Umbenennung: Rewe flaggt „Minimal“-Supermärkte um

Umbenennung
Rewe flaggt „Minimal“-Supermärkte um

Der Markenname „Minimal“, unter dem Rewe seine in Eigenregie betriebenen Supermärkte führt, soll demnächst vom Markt verschwinden. Das erfuhr das Handelsblatt aus Kreisen des Kölner Handelskonzerns. Vor kurzem erst hatte Vorstandschef Achim Egner damit begonnen, die konzerneigenen Otto-Mess-, HL- und Stüssgen-Supermärkte auf das „Minimal“-Konzept umzuflaggen.

HB DÜSSELDORF. Nun sollen sämtlich Märkte den Namen „Rewe“ erhalten. Nach außen hin wären sie damit nicht mehr zu unterscheiden von den formal selbstständigen Rewe-Genossenschaftlern, die lediglich vom Großhandel des Konzerns beliefert werden.
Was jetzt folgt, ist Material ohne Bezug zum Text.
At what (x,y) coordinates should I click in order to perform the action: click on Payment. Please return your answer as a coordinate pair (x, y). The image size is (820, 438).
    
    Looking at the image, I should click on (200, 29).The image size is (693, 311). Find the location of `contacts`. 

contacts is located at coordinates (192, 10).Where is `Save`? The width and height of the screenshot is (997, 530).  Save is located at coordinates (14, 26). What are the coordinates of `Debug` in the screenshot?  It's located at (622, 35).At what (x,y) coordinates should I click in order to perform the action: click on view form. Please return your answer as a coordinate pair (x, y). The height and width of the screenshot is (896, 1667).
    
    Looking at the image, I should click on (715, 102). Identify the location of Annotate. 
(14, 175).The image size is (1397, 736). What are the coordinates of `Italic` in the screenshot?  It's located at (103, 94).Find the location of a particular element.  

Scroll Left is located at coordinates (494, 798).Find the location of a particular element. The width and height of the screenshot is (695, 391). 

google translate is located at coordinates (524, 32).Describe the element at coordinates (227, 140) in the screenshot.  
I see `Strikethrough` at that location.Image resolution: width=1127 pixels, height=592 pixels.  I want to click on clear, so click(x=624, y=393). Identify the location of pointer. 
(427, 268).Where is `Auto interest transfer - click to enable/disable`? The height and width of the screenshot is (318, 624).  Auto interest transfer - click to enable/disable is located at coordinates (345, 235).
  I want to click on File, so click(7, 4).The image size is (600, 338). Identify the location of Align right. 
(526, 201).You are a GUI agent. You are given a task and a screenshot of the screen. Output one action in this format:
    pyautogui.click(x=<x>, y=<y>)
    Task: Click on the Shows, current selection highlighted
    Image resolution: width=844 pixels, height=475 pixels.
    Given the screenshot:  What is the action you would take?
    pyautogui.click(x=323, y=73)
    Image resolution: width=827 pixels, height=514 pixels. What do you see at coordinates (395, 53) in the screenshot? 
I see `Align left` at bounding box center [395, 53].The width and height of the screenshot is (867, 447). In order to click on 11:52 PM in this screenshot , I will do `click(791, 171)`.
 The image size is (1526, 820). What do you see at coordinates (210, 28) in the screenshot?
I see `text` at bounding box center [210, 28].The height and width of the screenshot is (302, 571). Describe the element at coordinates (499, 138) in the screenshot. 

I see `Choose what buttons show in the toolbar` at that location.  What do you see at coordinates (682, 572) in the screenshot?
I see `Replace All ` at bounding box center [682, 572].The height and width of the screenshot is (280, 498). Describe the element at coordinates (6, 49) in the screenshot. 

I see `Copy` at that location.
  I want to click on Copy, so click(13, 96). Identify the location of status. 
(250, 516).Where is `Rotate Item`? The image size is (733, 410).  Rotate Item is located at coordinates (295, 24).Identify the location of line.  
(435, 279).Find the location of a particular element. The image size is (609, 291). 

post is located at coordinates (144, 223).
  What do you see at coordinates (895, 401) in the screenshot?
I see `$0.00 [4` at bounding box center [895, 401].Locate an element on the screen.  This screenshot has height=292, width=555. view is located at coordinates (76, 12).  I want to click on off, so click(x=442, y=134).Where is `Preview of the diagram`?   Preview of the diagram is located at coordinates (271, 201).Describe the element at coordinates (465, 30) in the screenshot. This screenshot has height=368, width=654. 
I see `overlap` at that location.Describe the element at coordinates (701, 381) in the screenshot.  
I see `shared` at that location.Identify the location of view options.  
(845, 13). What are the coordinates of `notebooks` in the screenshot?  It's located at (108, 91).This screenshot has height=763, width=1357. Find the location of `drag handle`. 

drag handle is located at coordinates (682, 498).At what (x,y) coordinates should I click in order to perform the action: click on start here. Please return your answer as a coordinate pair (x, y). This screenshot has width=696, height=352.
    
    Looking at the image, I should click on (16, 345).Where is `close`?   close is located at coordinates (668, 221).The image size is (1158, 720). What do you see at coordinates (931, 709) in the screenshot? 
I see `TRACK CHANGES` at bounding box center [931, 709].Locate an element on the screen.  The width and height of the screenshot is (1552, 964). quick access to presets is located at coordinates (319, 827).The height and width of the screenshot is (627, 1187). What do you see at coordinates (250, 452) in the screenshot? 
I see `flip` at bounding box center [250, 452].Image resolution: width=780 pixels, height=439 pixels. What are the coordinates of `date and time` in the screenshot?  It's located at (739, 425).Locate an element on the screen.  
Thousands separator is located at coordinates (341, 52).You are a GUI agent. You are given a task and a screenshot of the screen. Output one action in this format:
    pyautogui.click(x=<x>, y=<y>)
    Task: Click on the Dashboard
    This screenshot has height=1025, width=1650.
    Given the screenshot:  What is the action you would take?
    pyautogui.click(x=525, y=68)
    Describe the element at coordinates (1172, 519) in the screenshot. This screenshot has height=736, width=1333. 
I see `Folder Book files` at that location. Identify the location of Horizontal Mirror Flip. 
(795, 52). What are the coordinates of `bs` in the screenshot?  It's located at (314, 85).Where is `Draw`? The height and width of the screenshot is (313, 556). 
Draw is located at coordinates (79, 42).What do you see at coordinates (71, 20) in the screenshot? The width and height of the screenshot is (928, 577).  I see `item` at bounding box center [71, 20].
Ein Firmensprecher wollte dies nicht kommentieren und verwies auf eine für den kommenden Montag anberaumte Pressekonferenz. Wie es im Konzern weiter heißt, werden die selbstständigen Rewe-Kaufleute im Gegenzug in ein gemeinsames Vertriebskonzept mit Minimal eingebunden. Die über 1 000 Rewe-Großhandelskunden werden dann von demselben Außendienst betreut wie die konzerneigenen 1 500 Supermarktfilialen. Die Verantwortung für den Vertrieb übernehmen die von neun auf sechs Gesellschaften reduzierten Regionalniederlassungen, sie sollen von den Rewe-Großhändlern geleitet werden.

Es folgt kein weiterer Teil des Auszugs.